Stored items

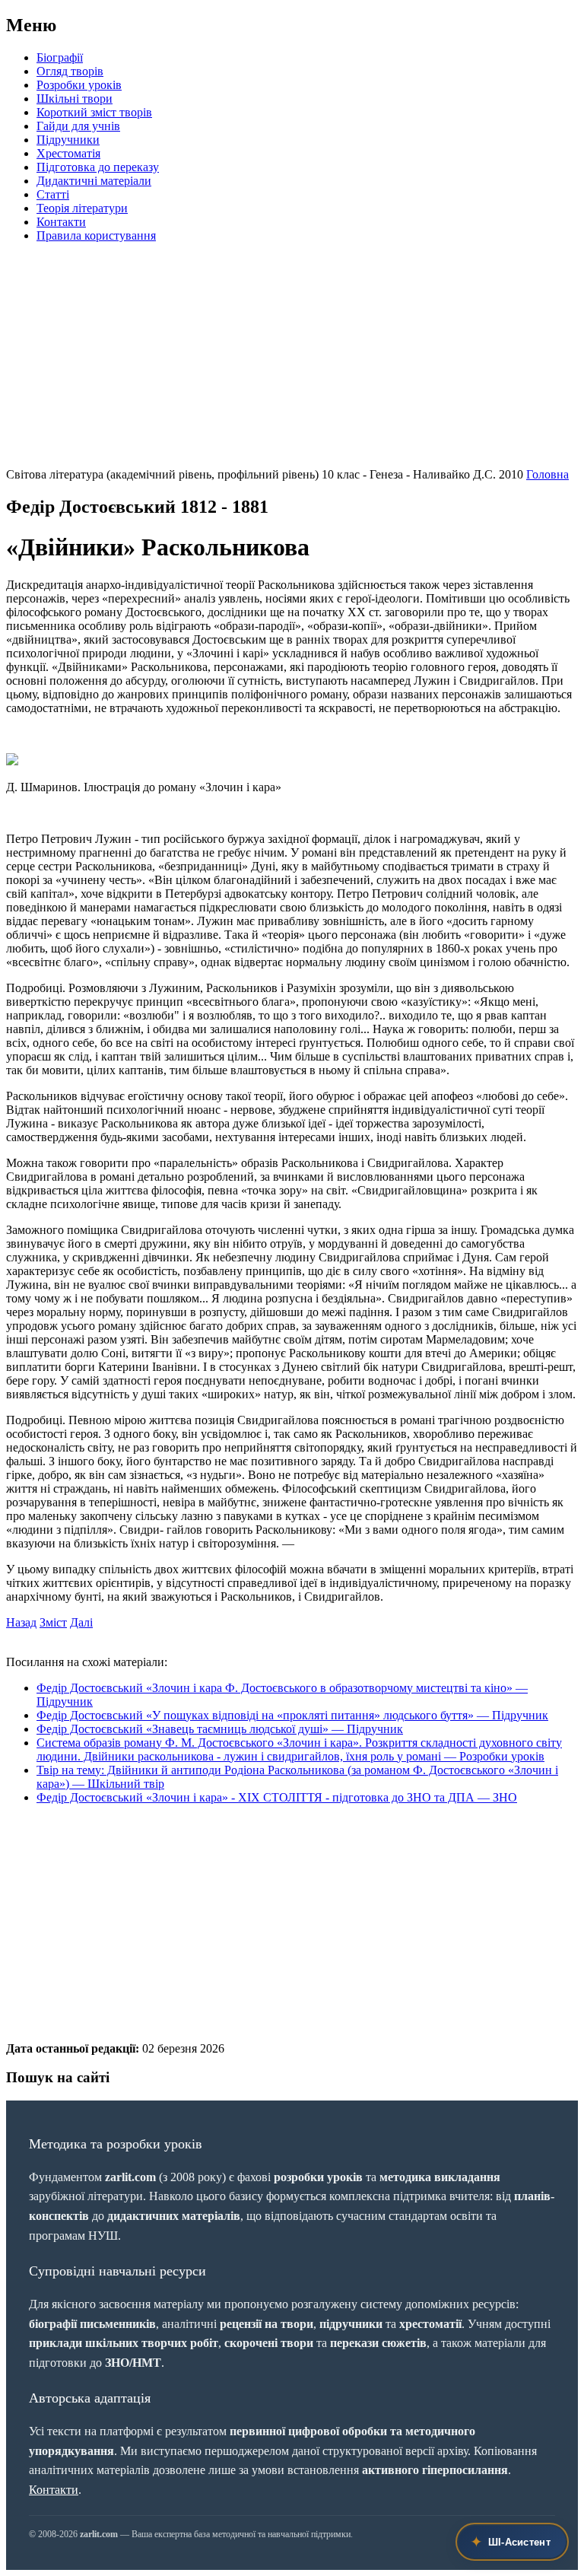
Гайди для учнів (78, 125)
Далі (81, 1622)
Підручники (68, 139)
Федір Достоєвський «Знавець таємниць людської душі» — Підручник (219, 1728)
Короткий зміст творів (94, 112)
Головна (547, 474)
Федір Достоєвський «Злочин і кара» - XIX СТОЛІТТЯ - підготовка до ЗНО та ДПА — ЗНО (276, 1797)
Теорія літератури (82, 208)
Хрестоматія (68, 153)
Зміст (53, 1622)
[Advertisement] (292, 361)
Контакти (61, 221)
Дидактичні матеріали (93, 180)
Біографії (59, 57)
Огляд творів (69, 71)
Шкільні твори (74, 98)
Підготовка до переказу (97, 167)
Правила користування (96, 235)
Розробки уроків (79, 84)
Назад (21, 1622)
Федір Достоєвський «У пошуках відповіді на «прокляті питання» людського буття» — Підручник (292, 1715)
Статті (52, 194)
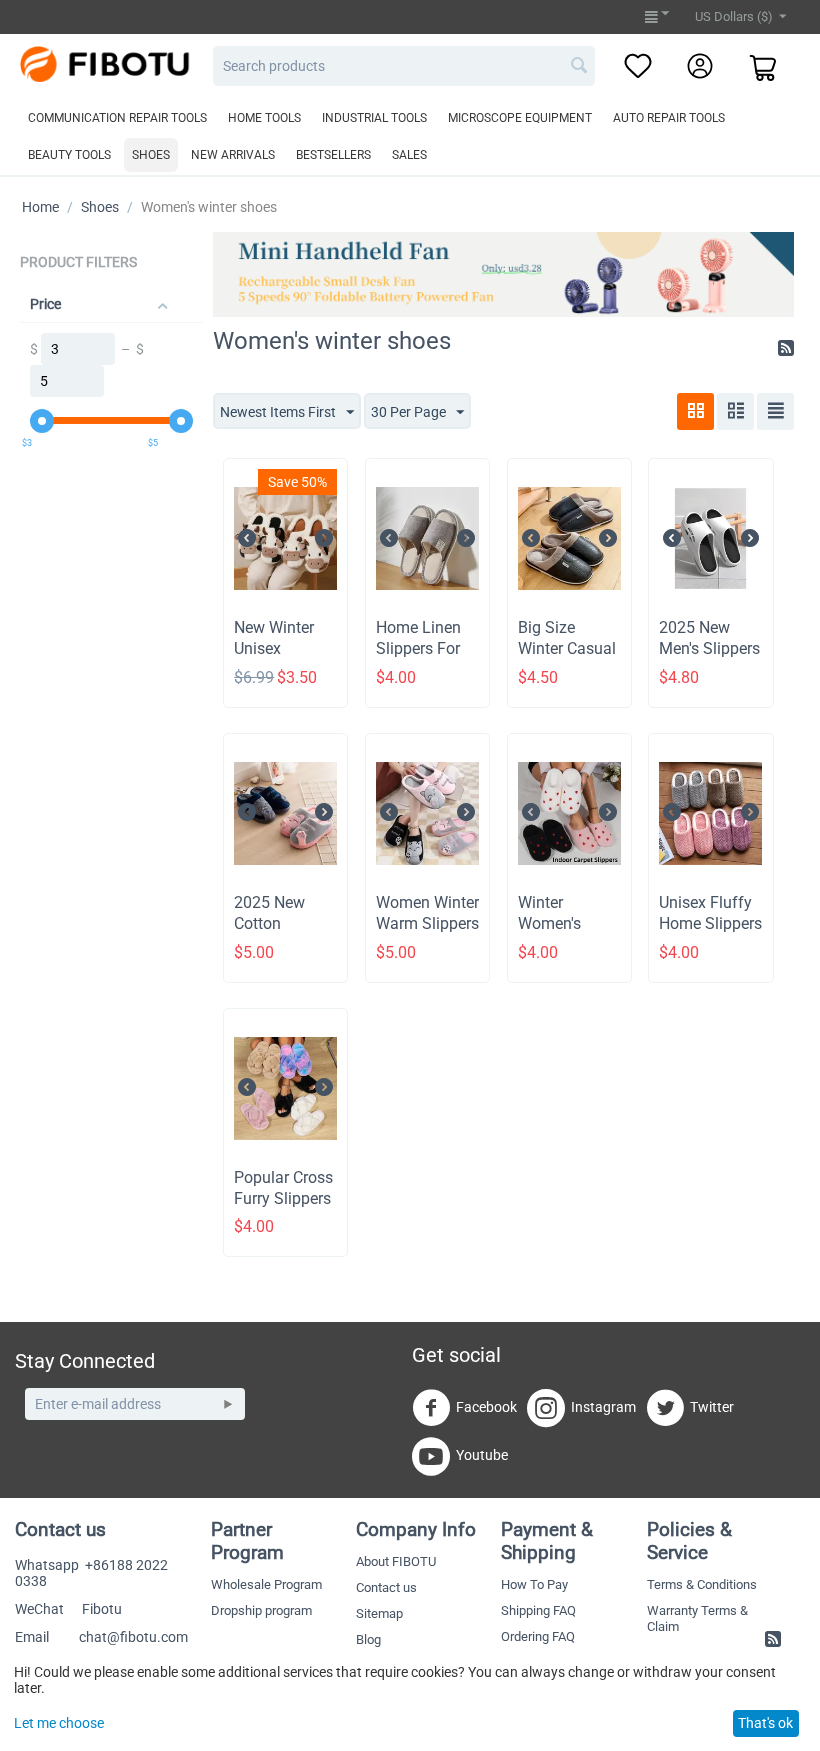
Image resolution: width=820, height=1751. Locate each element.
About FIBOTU (396, 1561)
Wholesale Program (266, 1584)
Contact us (386, 1587)
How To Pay (534, 1584)
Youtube (482, 1455)
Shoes (151, 155)
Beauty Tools (69, 155)
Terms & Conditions (702, 1584)
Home (40, 207)
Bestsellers (333, 155)
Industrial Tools (374, 118)
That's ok (765, 1723)
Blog (368, 1639)
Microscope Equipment (520, 118)
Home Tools (264, 118)
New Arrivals (233, 155)
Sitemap (379, 1613)
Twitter (712, 1407)
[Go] (228, 1404)
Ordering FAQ (538, 1636)
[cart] (764, 69)
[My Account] (700, 67)
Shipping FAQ (538, 1610)
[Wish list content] (638, 67)
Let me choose (59, 1723)
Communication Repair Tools (117, 118)
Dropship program (261, 1610)
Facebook (486, 1407)
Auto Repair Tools (669, 118)
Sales (409, 155)
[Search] (580, 67)
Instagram (603, 1407)
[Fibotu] (111, 63)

Task requirements: Each line from the one containing "Правила користування (96, 235)" through the last line of the data should be written out exactly. Skip the pictures, and add no other lines.

The completed task:
Правила користування (96, 235)
Розробки уроків (79, 84)
Назад (21, 1622)
Федір Достоєвський «У пошуках відповіді на «прокляті питання» людського буття» — Підручник (292, 1715)
Статті (52, 194)
Image resolution: width=820, height=1751. Locate each element.
About FIBOTU (396, 1561)
Wholesale Program (266, 1584)
Contact us (386, 1587)
How To Pay (534, 1584)
Youtube (482, 1455)
Shoes (151, 155)
Beauty Tools (69, 155)
Terms & Conditions (702, 1584)
Home (40, 207)
Bestsellers (333, 155)
Industrial Tools (374, 118)
That's ok (765, 1723)
Blog (368, 1639)
Microscope Equipment (520, 118)
Home Tools (264, 118)
New Arrivals (233, 155)
Sitemap (379, 1613)
Twitter (712, 1407)
[Go] (228, 1404)
Ordering FAQ (538, 1636)
[cart] (764, 69)
[My Account] (700, 67)
Shipping FAQ (538, 1610)
[Wish list content] (638, 67)
Let me choose (59, 1723)
Communication Repair Tools (117, 118)
Dropship program (261, 1610)
Facebook (486, 1407)
Auto Repair Tools (669, 118)
Sales (409, 155)
[Search] (580, 67)
Instagram (603, 1407)
[Fibotu] (111, 63)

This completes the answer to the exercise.